Wednesday 10 June 2020

Fragile - Golden Fragments (2020)



Country: Germany
Style: Progressive Rock
Rating: 7/10
Release Date: 16 May 2020
Sites: Bandcamp | Facebook

I have a love/hate relationship with tribute bands. I understand the draw of being able to see the equivalent of bands live at a fraction of the cost of the real thing and in a much smaller venue, especially when the originals no longer exist, at least in the form that we might want. AC/DC with Bon Scott in your local club for ten bucks? A tribute band's your only option. My big problem is that many of these bands nowadays feature musicians who are damn good at what they do and I'd love to hear their own music instead of another take on someone else's.

Case in point: Fragile, who have evolved from their origins as a Yes tribute band to be an "original band paying tribute to Yes in our own unique way". I see that they've been around since 1998 but this is their debut release with original music and I'm really happy that they've evolved to that point, even if it also means that they're no longer playing live.

These musicians also aren't nobodies. For instance, the female vocals come courtesy of Claire Hamill, who's sung for Fragile since 2013. She may not be a household name, but she's guested on albums by Wishbone Ash, Steve Howe and Jon and Vangelis. As a solo artist, she was signed by Ray Davies of the Kinks as far back as 1973 and her solo career has lasted just as many years as I've been alive. Eva Cassidy covered her.

The others may not have Wikipedia pages of their own, but they're clearly as able as they'd need to be to play in a Yes tribute band. There are also some guest vocals from Clive Bayley, who formed Mabel Greer's Toyshop way back in 1966, the band which gradually hired Chris Squire, Peter Banks, Jon Anderson and the other musicians who would soon rename the band to Yes.

While this is clearly music inspired by Yes, mostly from the classic era you might expect from the band's name, Fragile have found their own sound too. I believe having a female lead vocalist helps, especially given that her voice is mostly pitched a little lower than Jon Anderson's. With both Bayley and a regular male vocalist, Max Hunt, of course, even lower, there's little fear of us mistaking the bands.

The Yes influence does extend to the structure of many of these songs. Four of seven are actually pairs of songs that last for up to twelve minutes and change, with a wide use of dynamics and an even wider profusion of lengthy instrumental passages. The closest song to Yes may be Time to Dream/Now We are Sunlight, but aspects of the Yes style can be found throughout, whether through quiet guitar interludes like Open Space or fullblown imagination in musical form like the second half of Surely All I Need.

The latter is itself the second half of a song pair with When are Wars Won? and it opens the album in very lively form. At its most imaginative, it's an instrumental attempt to take us into a landscape such as the cover art might hint at. Put yourself in that position with that point of view and then turn around 360° and imagine what you see. That's Surely All I Need, even if the delightful lyrics suggest at a different vista, and it's easily my favourite piece of music on this album.

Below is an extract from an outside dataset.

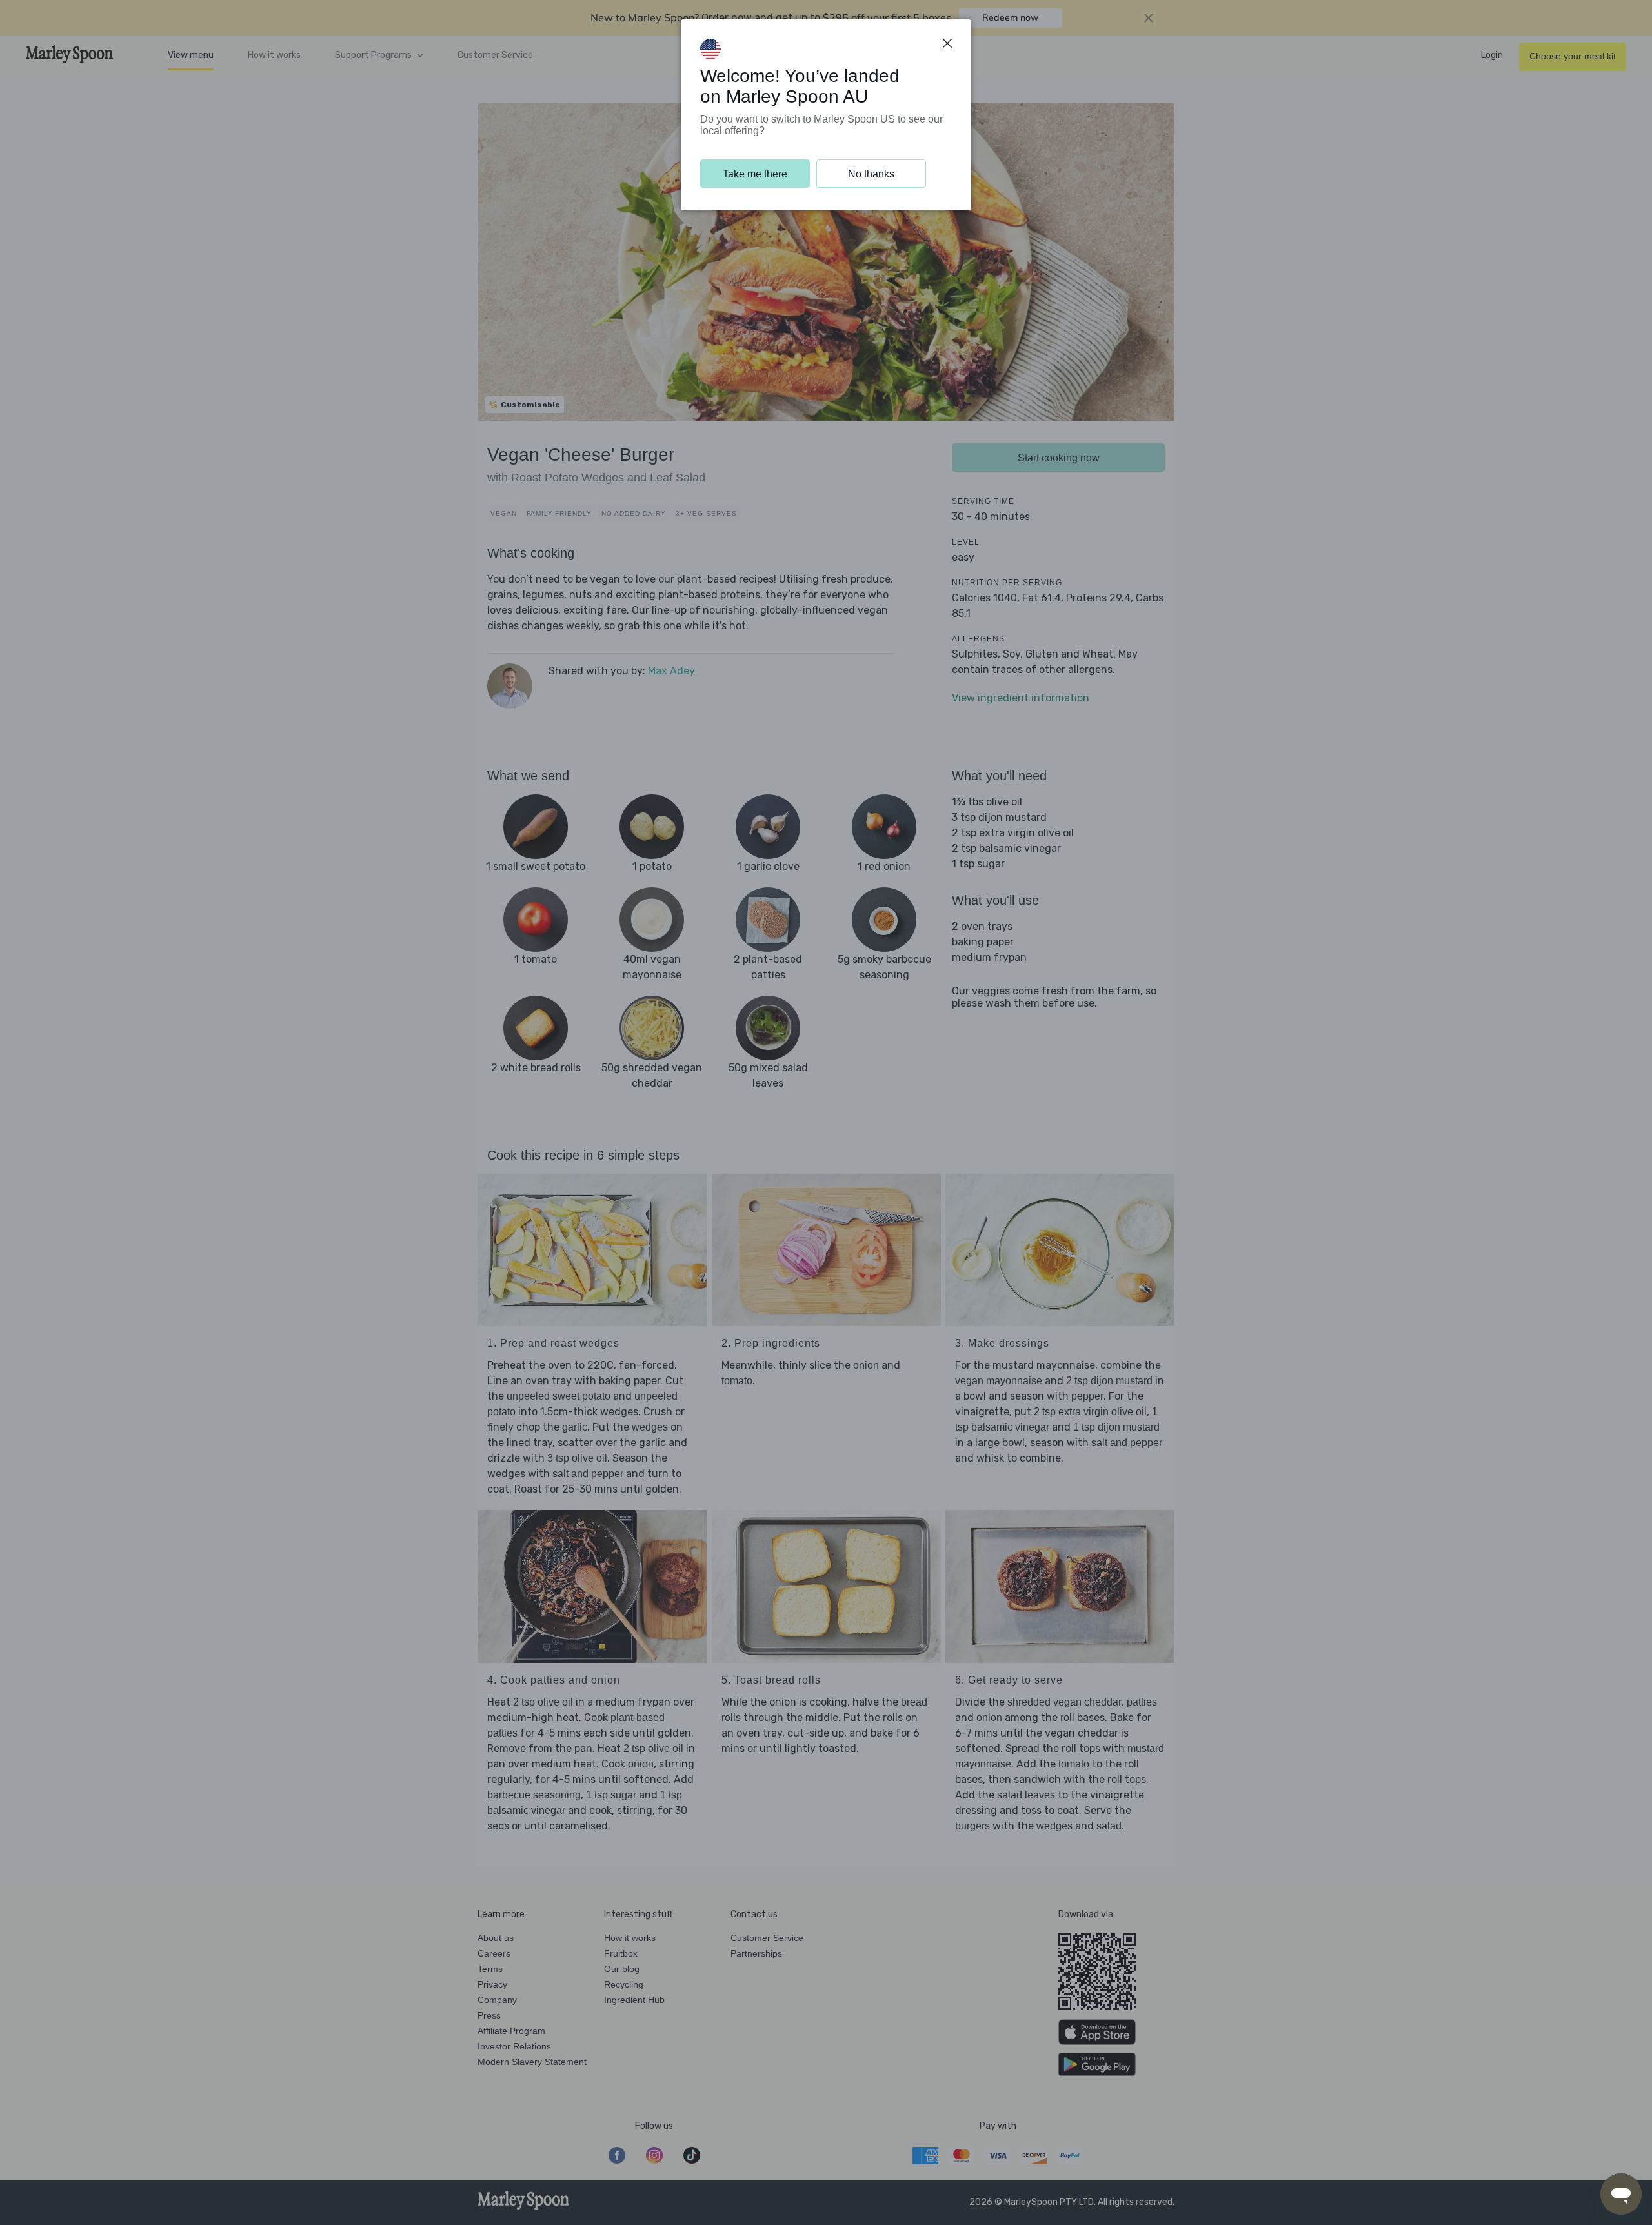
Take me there (755, 173)
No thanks (871, 173)
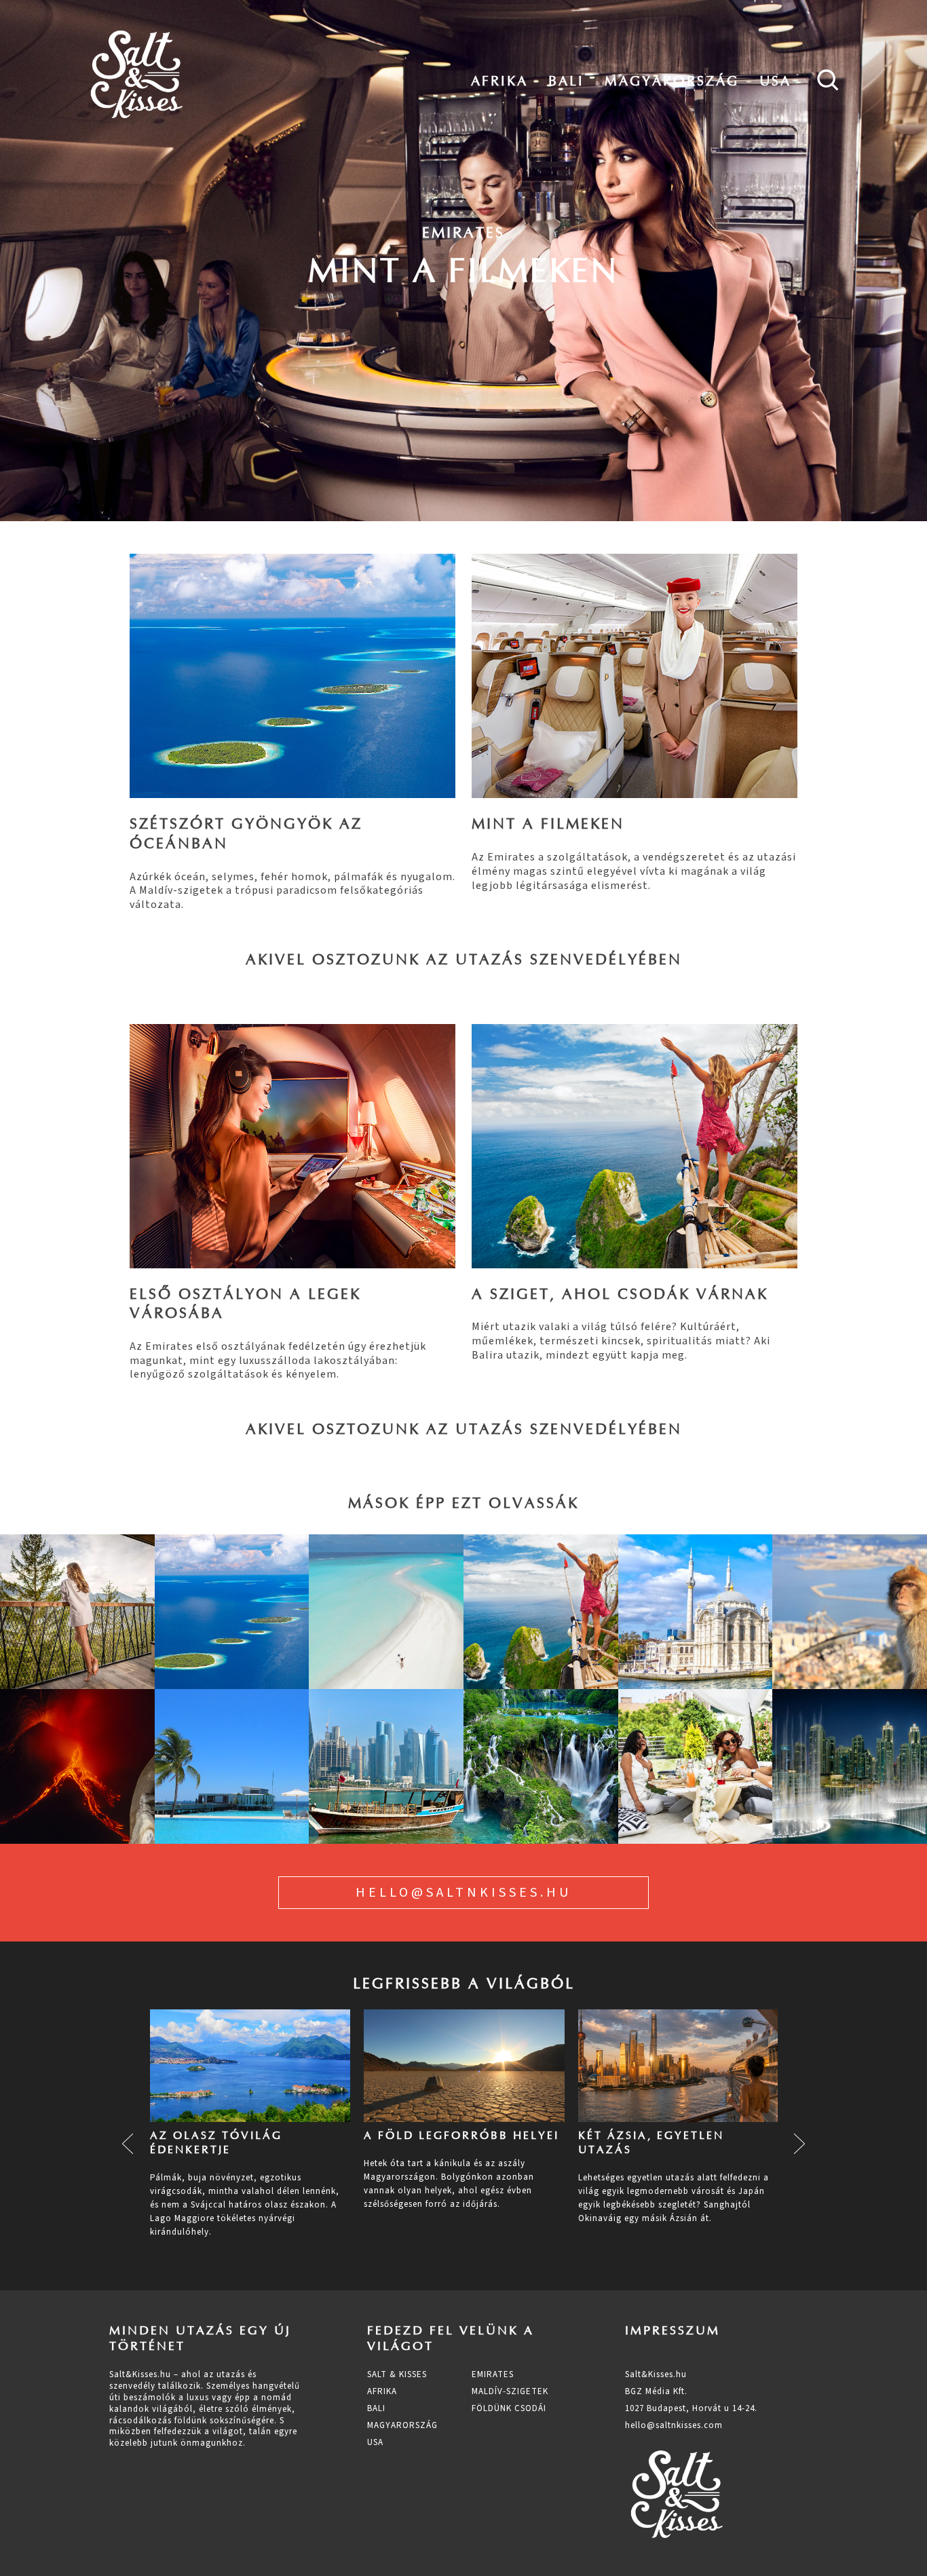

While Hamill sings the first two pairs of songs, Five Senses shifts Hunt up to the mike to sing lead and it's telling that the song doesn't feel at all like a different band. Sure, Hunt's voice is in an echoey lower register and his songs hint at space rock, but Fragile never turn into Hawkwind, even on Heaven's Core. The earlier songs are all exuberant pieces of music, with the band building layers of sound until they're unstoppable forces.

I listened to this a lot because it's highly immersive stuff and I came to a few realisations. The obvious one is that, while the guitar of Oliver Day is notable, this is driven a lot more by its keyboards than it is guitars and those are a further contribution by Max Hunt. As he also plays the bass and dabbles in guitar and percussion, along with being the primary male voice, I assume that he's the band's driving force nowadays, even though I don't see his name listed as a founding member.

Others are less obvious. The album, which runs a decent fifty minutes, moves throughout from exuberance to introspection, so that we're initially caught up by the rush of it all and conditioned to that by the time Open Space and Time to Dream come around and the folky vibe of Old Worlds and Kingdoms. I love Claire Hamill's vocals but only gradually realised that, while she's an outstanding lead vocalist, she's also an outstanding backing vocalist, which I ought to have assumed once I realised where I've heard her before. Now I'm intrigued as to where she is on The Friends of Mr. Cairo.

I know this isn't the first tribute band to release a strong studio album of original music, because I reviewed Stripwired last year and I'm sure they were far from the first, but I do wonder how prevalent the approach is nowadays. I hope I see it more.